The presence of conformal immutability has a direct physical meaning: It indicates that the global behavior of the system will not change even if you adjust the microscopic details of the substance. It also hints at a certain mathematical elegance that is placed, in short, in between, just as the whole system breaks its all-encompassing form and becomes something else.

The first evidence

In 2001, Smirnov produced the first rigorous mathematics proof conformal invariances in the physical model. It was applied to the percolation model, which is the process of passing liquid through a labyrinth in a porous medium, like a stone.

Smirnov watched percolation on a triangular lattice, where water was allowed to flow only through peaks that were “open.” Initially, each peak has the same probability of being open to water flow. When the probability is small, the chances of water passing through the stone are small.

But as you slowly increase the probability, there comes a point when enough peaks are open to create the first path that extends through the rock. Smirnov proved that at the critical threshold, a triangular lattice is conformally invariant, which means that percolation occurs regardless of how you transform it with conformal symmetries.

Five years later, at the International Congress of Mathematicians, Smirnov announced that he again proved conformal immutability, this time in Ising’s model. Combined with the 2001 proof, this groundbreaking work earned him the Fields Medal, the greatest mathematical honor.

In the years that followed, other evidence merged from case to case, establishing conformal invariance for certain models. No one came close to proving the universality that Poljakov imagined.

“Previous evidence that worked has been tailored to specific models,” he said Federico Camia, a mathematical physicist from Abu Dhabi University in New York. “You have a very specific tool to prove it for a very specific model.”

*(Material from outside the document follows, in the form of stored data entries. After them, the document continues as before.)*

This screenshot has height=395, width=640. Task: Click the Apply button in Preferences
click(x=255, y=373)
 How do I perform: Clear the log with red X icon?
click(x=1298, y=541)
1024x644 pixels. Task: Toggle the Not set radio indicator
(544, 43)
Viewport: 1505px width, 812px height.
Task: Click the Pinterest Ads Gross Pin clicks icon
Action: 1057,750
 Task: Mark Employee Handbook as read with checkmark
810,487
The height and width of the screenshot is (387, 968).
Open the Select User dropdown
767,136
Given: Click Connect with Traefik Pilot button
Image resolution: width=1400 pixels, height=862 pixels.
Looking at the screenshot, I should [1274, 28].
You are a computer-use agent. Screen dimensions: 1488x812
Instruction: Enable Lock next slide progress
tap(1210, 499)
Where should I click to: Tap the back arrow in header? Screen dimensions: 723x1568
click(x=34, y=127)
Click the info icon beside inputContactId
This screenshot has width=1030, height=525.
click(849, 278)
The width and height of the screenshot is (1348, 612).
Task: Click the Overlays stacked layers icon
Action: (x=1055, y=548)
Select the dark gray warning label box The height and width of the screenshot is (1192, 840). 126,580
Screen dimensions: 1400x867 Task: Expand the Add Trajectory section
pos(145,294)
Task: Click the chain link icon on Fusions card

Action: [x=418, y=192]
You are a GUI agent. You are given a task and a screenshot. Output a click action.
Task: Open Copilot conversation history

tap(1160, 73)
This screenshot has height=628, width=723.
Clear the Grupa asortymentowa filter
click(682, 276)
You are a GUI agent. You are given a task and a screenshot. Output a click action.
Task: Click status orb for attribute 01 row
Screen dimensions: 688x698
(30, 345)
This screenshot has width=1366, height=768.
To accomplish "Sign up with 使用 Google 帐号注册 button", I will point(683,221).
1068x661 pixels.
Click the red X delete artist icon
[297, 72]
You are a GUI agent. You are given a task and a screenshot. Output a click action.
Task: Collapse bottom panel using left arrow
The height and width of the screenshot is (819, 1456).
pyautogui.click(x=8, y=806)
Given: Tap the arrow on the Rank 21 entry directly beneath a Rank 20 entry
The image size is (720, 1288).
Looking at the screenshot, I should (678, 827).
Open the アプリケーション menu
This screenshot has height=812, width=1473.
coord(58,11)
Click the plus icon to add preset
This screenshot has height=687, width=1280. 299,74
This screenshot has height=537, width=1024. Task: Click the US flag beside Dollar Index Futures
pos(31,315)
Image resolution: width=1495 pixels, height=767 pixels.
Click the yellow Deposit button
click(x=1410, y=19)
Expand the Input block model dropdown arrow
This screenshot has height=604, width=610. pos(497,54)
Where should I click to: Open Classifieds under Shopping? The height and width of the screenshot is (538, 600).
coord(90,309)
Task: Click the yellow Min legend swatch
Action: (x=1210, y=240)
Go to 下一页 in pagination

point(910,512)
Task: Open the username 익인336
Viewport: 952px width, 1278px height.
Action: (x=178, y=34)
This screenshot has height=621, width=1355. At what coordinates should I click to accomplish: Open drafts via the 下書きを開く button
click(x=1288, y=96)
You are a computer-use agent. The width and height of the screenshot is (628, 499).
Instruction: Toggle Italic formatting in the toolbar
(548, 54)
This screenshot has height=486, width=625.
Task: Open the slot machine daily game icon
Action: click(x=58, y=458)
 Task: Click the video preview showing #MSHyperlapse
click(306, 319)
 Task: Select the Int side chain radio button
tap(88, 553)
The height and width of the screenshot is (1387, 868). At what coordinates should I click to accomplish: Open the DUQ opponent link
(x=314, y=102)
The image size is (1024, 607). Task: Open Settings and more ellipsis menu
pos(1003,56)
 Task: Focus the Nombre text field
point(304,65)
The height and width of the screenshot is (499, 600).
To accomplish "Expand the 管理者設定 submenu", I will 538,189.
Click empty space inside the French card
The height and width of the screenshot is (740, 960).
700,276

Smirnov himself admitted that both of his proofs relied on some kind of “magic” that was present in the two models he worked with, but was not usually available.

“Because he used magic, it only works in situations where magic exists, and we haven’t been able to find magic in other situations,” he said.

The new work is the first to disrupt this pattern – proving that rotational invariance, a key characteristic of conformal invariance, exists widely.

One by one

Duminil-Copin first began thinking about proving universal conformal invariance in the late 2000s, when he was a Smirnov graduate student at the University of Geneva. He had a unique understanding of the brilliance of his mentor’s techniques – as well as their limitations. Smirnov bypassed the need to prove all three symmetries separately and instead found a direct path to establishing conformal invariance – like a shortcut to the top.

“He is an incredible problem solver. He proved the conformal immutability of two models of statistical physics by finding the entrance to this huge mountain, like this kind of essence he went through, “said Duminil-Copin.

Years after his graduate studies, Duminil-Copin worked to create a series of pieces of evidence that could eventually enable him to overcome Smirnov’s work. When he and his co-authors seriously began work on conformal invariance, they were willing to take a different approach from Smirnov. Instead of risking magic, they returned to the original hypotheses about conformal immutability put forward by Polyakov and later physicists.

Physicists sought proof in three steps, one for each symmetry present in conformal invariance: translational, rotational, and scale. Prove each of them separately and as a result you will get a conformal invariance.

With this in mind, the authors first tried to prove the invariance of scale, believing that rotational invariance would be the most difficult symmetry and knowing that translational invariance is simple enough and will not require its own proof. By trying this, they realized instead that they could prove the existence of rotational invariance at a critical point in a large number of different percolation models on square and rectangular grids.